Zum Beispiel in Sachsen. Dort registrierte die Polizei allein in den ersten sechs Monaten dieses Jahres 34 Fälle, in denen Diebe es auf Photovoltaik-Anlagen und Solartechnik abgesehen hatten. 28 Mal waren sie dabei erfolgreich und verursachten so einen Schaden von insgesamt knapp 253.000 Euro. Zum Vergleich: Im gesamten Jahr 2021 lag der Schaden durch ähnliche Delikte nur bei fast 90.000 Euro. Die Täter plünderten vor allem Solarmodule von Dächern größerer Hallen und Lager, aus Solarparks und von Solarfeldern. Mittlerweile klauen sie diese auch gezielt von privaten Grundstücken. Meistens handelt es sich um Profis, berichtet die Polizei. Die Diebe kämen vermutlich nachts, seien oft sehr gut organisiert und würden das Diebesgut mit kleinen Transportern oder Lastwagen wegfahren.

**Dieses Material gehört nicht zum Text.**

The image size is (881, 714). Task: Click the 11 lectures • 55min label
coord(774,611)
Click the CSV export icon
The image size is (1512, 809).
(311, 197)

Das Landeskriminalamt Sachsen-Anhalt macht nicht nur bei Photovoltaik-Anlagen einen „aktuellen Anstieg der Fallzahlen“ aus, sondern auch bei Kraftstoffen. Seit Benzin und Diesel deutlich teurer geworden sind, werden mehr Tankbetrüger registriert. Sprit zapfen und wegfahren – diese Methode nimmt auch in Brandenburg zu, berichtet das zuständige Landeskriminalamt. Die Kennzeichen der Autos, mit denen die Diebe vorfahren, seien oft gefälscht – entsprechend schwer könnten die Täter ermittelt werden.

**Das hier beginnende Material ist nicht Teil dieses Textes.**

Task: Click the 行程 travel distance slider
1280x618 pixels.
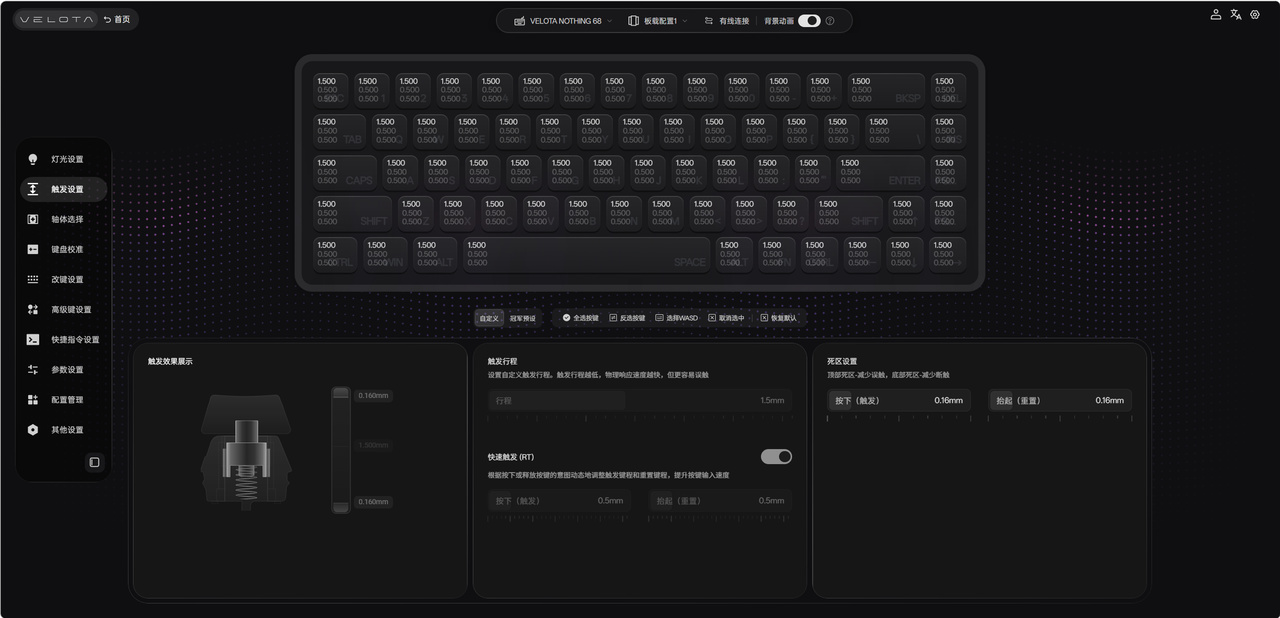Action: coord(640,400)

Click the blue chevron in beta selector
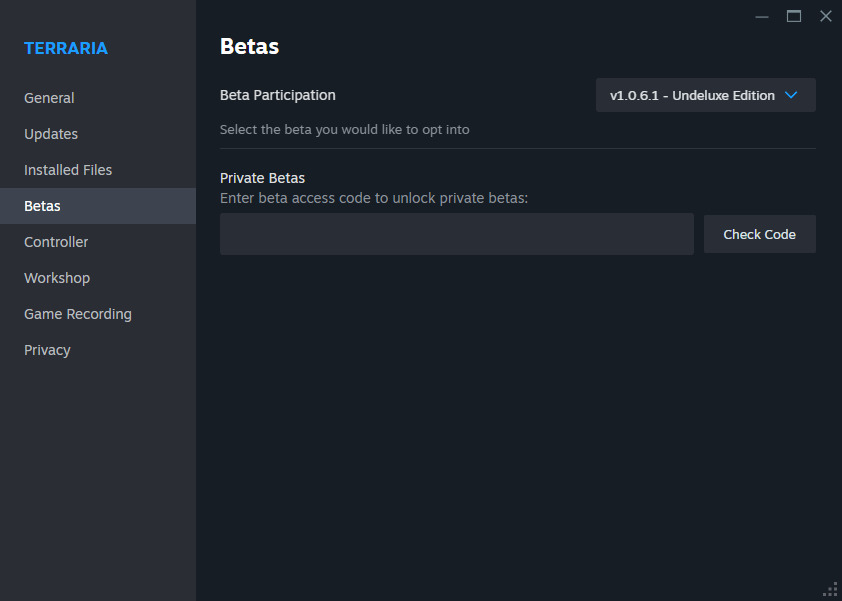click(791, 95)
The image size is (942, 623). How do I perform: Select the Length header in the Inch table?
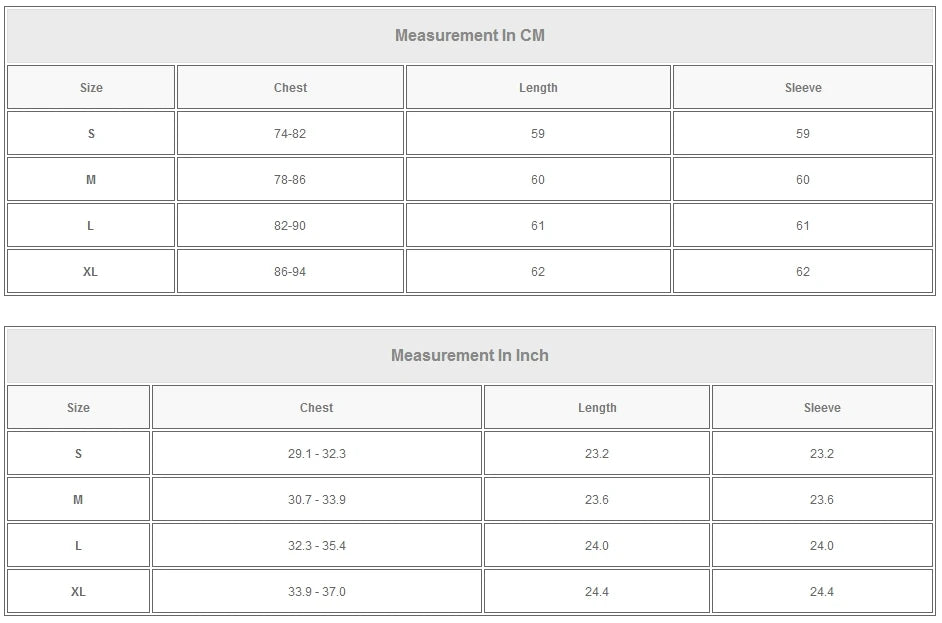pos(597,408)
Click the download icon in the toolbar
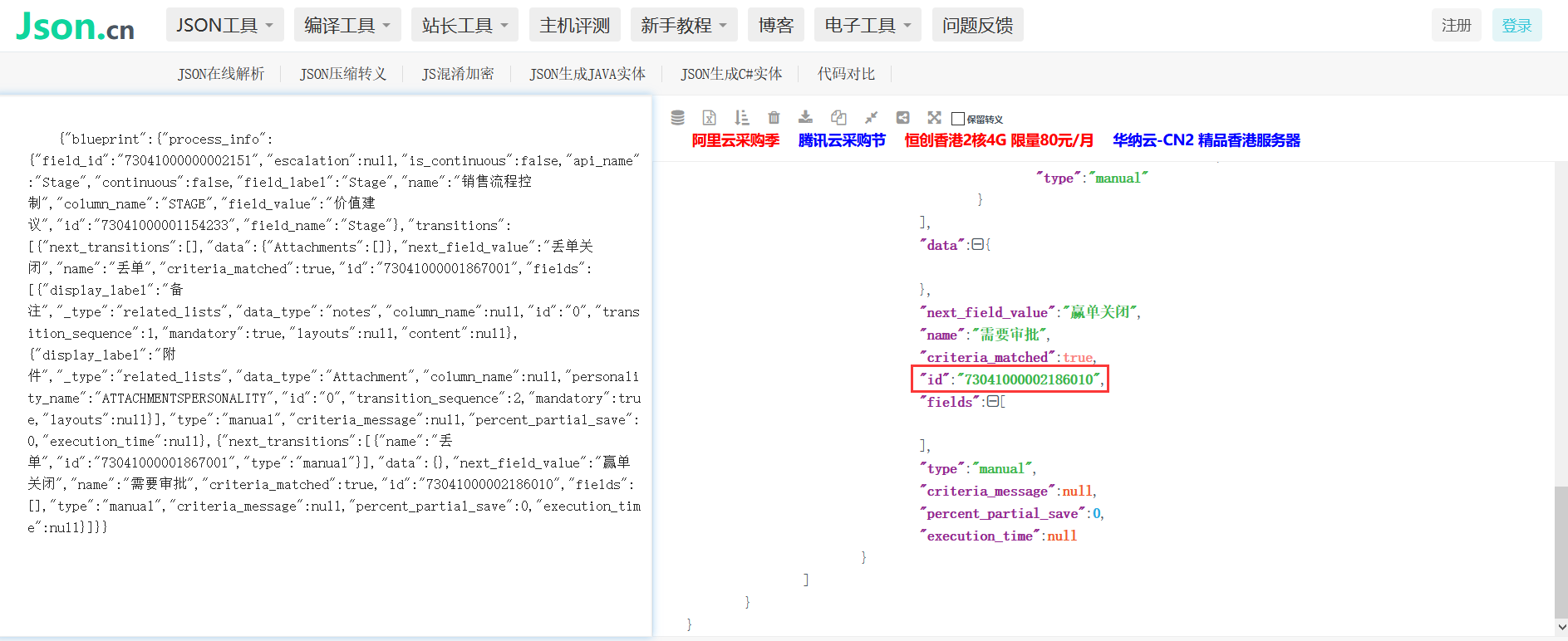This screenshot has height=641, width=1568. [x=805, y=117]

Spritbetrug oder Solaranlagenklau — dabei bleibt es nicht. Carola Jeschke, Sprecherin des Landeskriminalamtes Schleswig-Holstein, rechnet „generell mit einem Anstieg der Kriminalität“ rund um die Energieversorgung, auch wenn im nördlichsten Bundesland bislang „insgesamt noch keine signifikante Steigerung festgestellt“ worden sei. Anders sei dies jedoch bei Brennholz. Da gebe es „eine leicht ansteigende Tendenz“, sagte Jeschke. Bei Brennholz macht auch das Landeskriminalamt Hessen bis Ende August im Vergleich zum Vorjahreszeitraum eine „geringfügige Steigerung“ aus.

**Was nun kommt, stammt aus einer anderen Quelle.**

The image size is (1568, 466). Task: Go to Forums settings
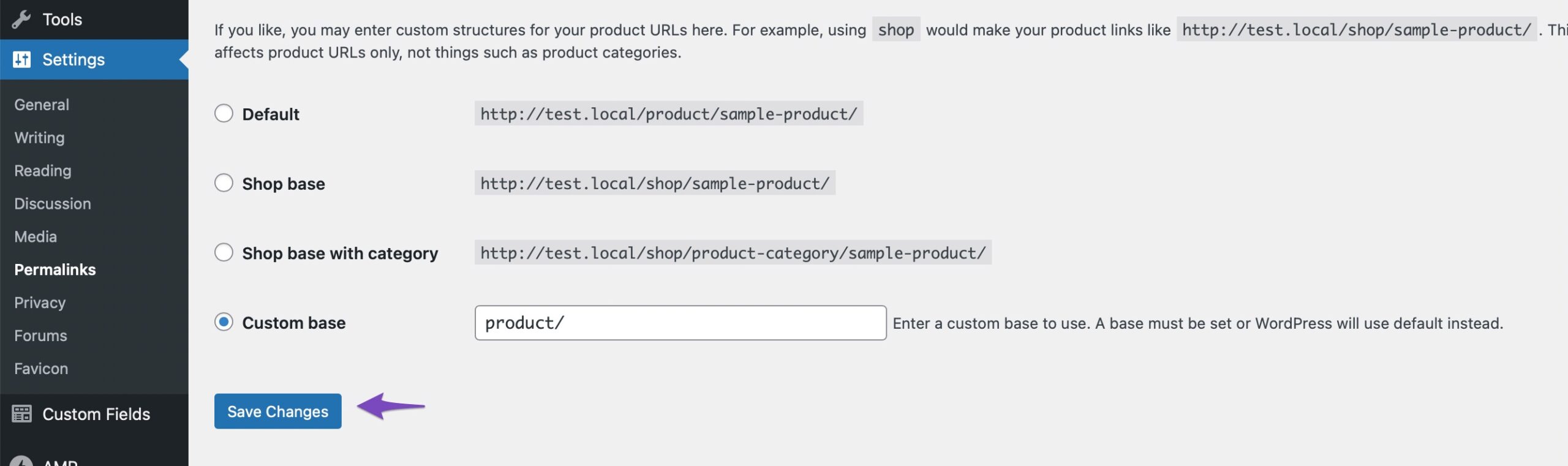(x=40, y=336)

Wer einen Kamin hat, will sich derzeit mit Brennholz gegen die hohen Energiepreise wappnen. Es ist stark gefragt. Egal, ob es sich um abgebrochene Äste, geschnittene Holzscheite, umgeknickte Bäume oder nur kleine Mengen handelt – gerne wird Holz mitunter im nächstgelegenen Wald gesammelt. Doch Vorsicht: Im Wald darf sich niemand einfach so bedienen. „Jeder Wald gehört jemandem. Meistens ist er in Privatbesitz oder Eigentum der Gemeinden, des Bundes oder der Länder“, sagt Michael Rempel, Jurist bei der R + V Versicherung. Das Sammeln von Holz für den heimischen Kamin ist daher nur gestattet, wenn eine Erlaubnis der Gemeinde dazu vorliegt. Rempel rät, sich beim zuständigen Forstamt oder der Gemeindeverwaltung zu erkundigen.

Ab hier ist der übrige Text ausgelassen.